O tema ganha relevância também pela presença desse tipo de aquecimento em países desenvolvidos. Segundo o estudo, mais de 11 milhões de lares nos Estados Unidos eram aquecidos com fogões a lenha. Embora a lenha possa reduzir custos de aquecimento, sua combustão libera poluentes atmosféricos gasosos e particulados, e os autores chamam a atenção para a possibilidade de efeitos negativos sobre a saúde infantil. A revisão teve como objetivo ampliar a conscientização de pediatras sobre essa questão de saúde ambiental.
Os resultados, porém, exigem leitura cuidadosa. Enquanto a exposição comunitária à fumaça da queima de lenha apareceu de forma consistente associada a problemas respiratórios pediátricos, a relação entre o uso de fogões a lenha dentro das residências e esses desfechos foi menos consistente. Os autores observam que os estudos residenciais se basearam no autorrelato do uso do fogão, enquanto as pesquisas sobre exposição comunitária geralmente mediram a poluição do ar de maneira direta e mais precisa, em populações maiores.
A própria revisão destaca limitações importantes na base científica disponível. Na maioria dos estudos, potenciais fatores de confusão, como marcadores de nível socioeconômico, não foram considerados e podem ter influenciado os resultados.

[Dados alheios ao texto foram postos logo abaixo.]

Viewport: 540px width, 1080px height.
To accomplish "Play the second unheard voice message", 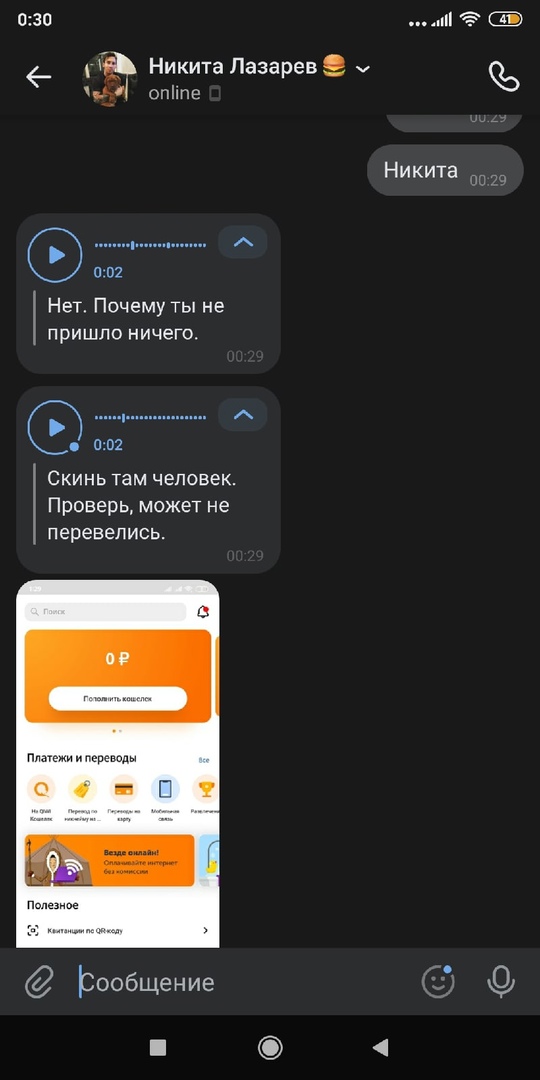I will (55, 428).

Também não houve avaliação de desfechos cardiometabólicos ou neurocognitivos. Por isso, os autores defendem novos estudos com melhor avaliação da exposição, controle de fatores de confusão e investigação de efeitos além do sistema respiratório.
Enquanto novas evidências são produzidas, a revisão registra medidas de precaução recomendadas pela Agência de Proteção Ambiental dos Estados Unidos (EPA) para reduzir a exposição: substituir equipamentos antigos por fogões certificados pela agência, realizar manutenção adequada e utilizar exclusivamente lenha seca e bem curada. O trabalho também informa que diversos estudos demonstraram redução da exposição à poluição com o uso de filtros de ar mecânicos em residências e comunidades afetadas, reforçando a prevenção como parte da discussão sobre qualidade do ar e proteção da infância.
Referência:
ROKOFF, L. B. et al. Poluição por fogões a lenha no mundo desenvolvido: um caso para conscientizar pediatras. Current Problems in Pediatric and Adolescent Health Care, 2017. DOI: 10.1016/j.cppeds.2017.04.001. PMID: 28583817.